#2. Your Favorite Cartoons Are a Crash Course in the Music of Edvard Grieg
What sound does this picture make?
Also, what does the number 9 taste like?
I know that's a very strange question, but bear with me here: When you look at this tranquil nature scene, what music does your brain instinctively play? I bet it's a kind of soft flute melody that sounds like the beginning of a new day, perhaps something like ... this:
Whoa, how did I know that? Simple: Because I'm in your head right now, going through your thoughts, and I can hardly masturbate to all the sick stuff I'm finding there. Seriously, though, the reason you hear that specific music while looking at pictures of sunrises is because every cartoon ever has at one point used it as its score. It's "Morning Mood" by Edvard Grieg, and yes, you did misread that title.
Grieg was active in the latter half of the 19th century, and his works were reportedly crucial to popularizing Norwegian music across the globe. It's kind of a shame then that he now shares that distinction with Bugs Bunny, Ren & Stimpy, The Simpsons, and a ton of other cartoons that have used "Morning Mood," accidentally familiarizing you with (*gasp*) classical music. Once again, I recommend alcohol.
Grieg is also the author of "In the Hall of the Mountain King," aka the creepy duun-dun, duun-dun music that plays in cartoons when something dangerous is approaching.

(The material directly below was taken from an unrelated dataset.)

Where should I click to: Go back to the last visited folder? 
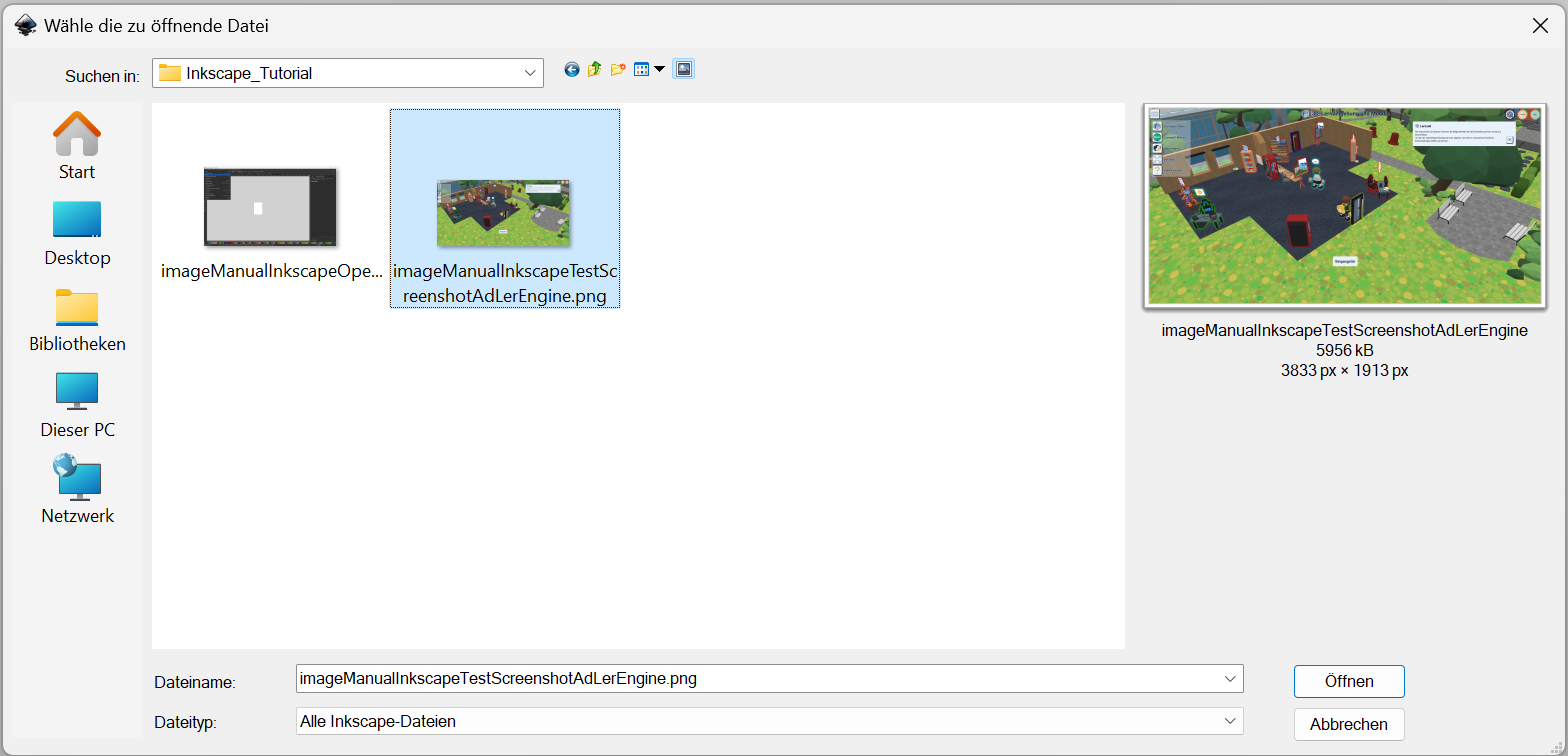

You might have heard it in My Little Pony, Animaniacs, Tiny Toon Adventures, and other animated shows that needed a classy melody to signal an upcoming Ohhhh shiiiiit moment. And when they needed a crazy and darkish dance tune, many of them turned to "March of the Dwarfs," which appeared in everything from The Smurfs to Disney's The Skeleton Dance, a 1929 short about dancing undead monsters that not only completes your Grieg education (Griegducation), but also out-Burtons Burton 29 years before there even was a Burton.
And while we're at it ...
#1. Every Modern Dark Fantasy Is an Example of German Expressionism
If you don't exactly know what German expressionism is, then shut up, because you actually do; you just don't know that you know it, you know? In broad terms, German expressionism is a cultural and artistic movement from the 1920s that differs depending on the medium, but with movies ... well, imagine what would happen if moody lighting and overwhelming hopelessness had a killer-clown baby and you'll be on the right track. Or you could just check out Tim Burton's Batman Returns.
You had me at "Batman."
Almost every part of Burton's 1992 Bat-sequel was actually the director's attempt to introduce German expressionist aesthetics to the modern age. The angular, oppressive look of Burton's Gotham, for example, is heavily influenced by Fritz Lang's Metropolis (1927), a landmark in the field of sci-fi, German expressionism, and gigantic buildings that look like dystopian headstones marking the spot where hope was buried.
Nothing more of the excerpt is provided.